I figure it is best to stick with my local supermarket than venture too far out of my way. The further I go, the more money I spend or
so it seems.
Anyway, I find it thrilling that the IGA gives
away free food every week. Okay, maybe
it's not really free you have to spend $70 first. I usually end up with 2 or 3 free items a
week depending on my grocery bill. The
most exciting items given away over the last year, for me, were the Starbucks
coffee, all purpose natural cleaner and dark chocolate. However, my friends
seem to think the Lindt Petits Desserts they gave away earlier this month
ruled. Nobody cared when I pointed out
the Trans fat in them.
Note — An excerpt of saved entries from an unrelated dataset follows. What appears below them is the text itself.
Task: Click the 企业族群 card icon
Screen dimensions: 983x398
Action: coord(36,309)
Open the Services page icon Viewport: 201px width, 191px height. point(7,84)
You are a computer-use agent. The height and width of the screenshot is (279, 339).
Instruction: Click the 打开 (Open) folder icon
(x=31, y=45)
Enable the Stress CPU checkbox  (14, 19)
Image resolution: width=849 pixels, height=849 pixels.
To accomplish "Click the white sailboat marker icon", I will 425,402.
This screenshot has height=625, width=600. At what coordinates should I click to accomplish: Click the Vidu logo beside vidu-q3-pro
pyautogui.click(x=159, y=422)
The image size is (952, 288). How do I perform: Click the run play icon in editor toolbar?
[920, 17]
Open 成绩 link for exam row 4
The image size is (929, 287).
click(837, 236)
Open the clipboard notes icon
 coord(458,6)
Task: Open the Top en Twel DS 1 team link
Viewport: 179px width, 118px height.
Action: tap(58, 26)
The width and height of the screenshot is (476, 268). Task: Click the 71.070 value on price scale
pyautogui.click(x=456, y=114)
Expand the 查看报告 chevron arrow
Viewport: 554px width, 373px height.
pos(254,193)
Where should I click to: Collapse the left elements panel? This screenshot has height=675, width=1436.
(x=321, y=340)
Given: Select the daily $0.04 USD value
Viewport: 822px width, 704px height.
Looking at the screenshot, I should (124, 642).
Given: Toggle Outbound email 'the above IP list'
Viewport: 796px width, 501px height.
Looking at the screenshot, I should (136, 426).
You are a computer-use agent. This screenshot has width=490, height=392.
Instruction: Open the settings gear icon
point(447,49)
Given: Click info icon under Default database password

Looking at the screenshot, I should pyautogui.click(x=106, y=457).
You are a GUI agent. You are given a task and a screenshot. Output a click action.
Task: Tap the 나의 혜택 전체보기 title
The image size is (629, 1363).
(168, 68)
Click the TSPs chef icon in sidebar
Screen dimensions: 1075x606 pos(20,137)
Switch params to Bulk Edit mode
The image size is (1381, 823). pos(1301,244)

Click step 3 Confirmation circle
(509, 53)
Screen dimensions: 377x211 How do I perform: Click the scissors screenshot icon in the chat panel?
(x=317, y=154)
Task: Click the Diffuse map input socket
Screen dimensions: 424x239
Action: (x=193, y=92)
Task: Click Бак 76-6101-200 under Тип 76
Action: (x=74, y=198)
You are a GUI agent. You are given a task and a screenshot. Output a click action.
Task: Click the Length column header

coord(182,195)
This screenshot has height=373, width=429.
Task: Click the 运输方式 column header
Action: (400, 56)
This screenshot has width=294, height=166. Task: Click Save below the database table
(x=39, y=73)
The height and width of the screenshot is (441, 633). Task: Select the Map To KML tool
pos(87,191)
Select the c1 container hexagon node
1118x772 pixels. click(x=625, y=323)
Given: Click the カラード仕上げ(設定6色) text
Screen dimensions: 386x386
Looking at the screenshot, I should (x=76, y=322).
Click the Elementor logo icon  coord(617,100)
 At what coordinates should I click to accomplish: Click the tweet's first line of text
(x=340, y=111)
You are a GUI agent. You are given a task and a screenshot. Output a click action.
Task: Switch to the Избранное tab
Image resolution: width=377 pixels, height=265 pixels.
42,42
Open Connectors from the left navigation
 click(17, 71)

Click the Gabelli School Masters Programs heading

They gobbled them
up and snubbed my warning instead.
They do give out a ton of free fruits and
vegetables. A few weeks ago it was broccoli
followed the next week by cauliflower.
The broccoli was easy to steam and serve but I had so much cauliflower I
didn't know what to do with it. I used
one head to make an Indian inspired dish and then I posted on Twitter and
Facebook for suggestions on what to do with the rest. The peeps who responded suggested I roast the
cauliflower and serve it as is. I tried it. I drizzled the cauliflower pieces with olive
oil and pepper and baked it at 400°F for about 20 minutes. I took it out and tasted it and it did not
excite me so I put it in a container and left it the fridge Richard just told
me he ate it heated up with cold hummus.
He said it was great. But, this
comes from a man who would eat Alpo heated up and served in a bowl.
I decided to make a soup with the 2 heads I had
left. I checked some cookbooks and some
online sites just to see what the main ingredients are. It seems that cauliflower goes well with leeks
and curry. I started off my soup as I
start off all my recipes, sautéing onions and garlic in canola oil. I added sliced leeks and when they were
translucent I added chunks of cauliflower, sweet potato, vegetarian broth and
water. I boiled it and brought it to a
simmer for about an hour. Then I
realized I forgot to roast the curry (by adding it to the onion and garlic sauté)
so I heated a tablespoon of olive oil over medium low in a separate pan. I added the curry and roasted it for about 3
minutes. I knew it was ready when the
curry filled my kitchen with an exotic aroma.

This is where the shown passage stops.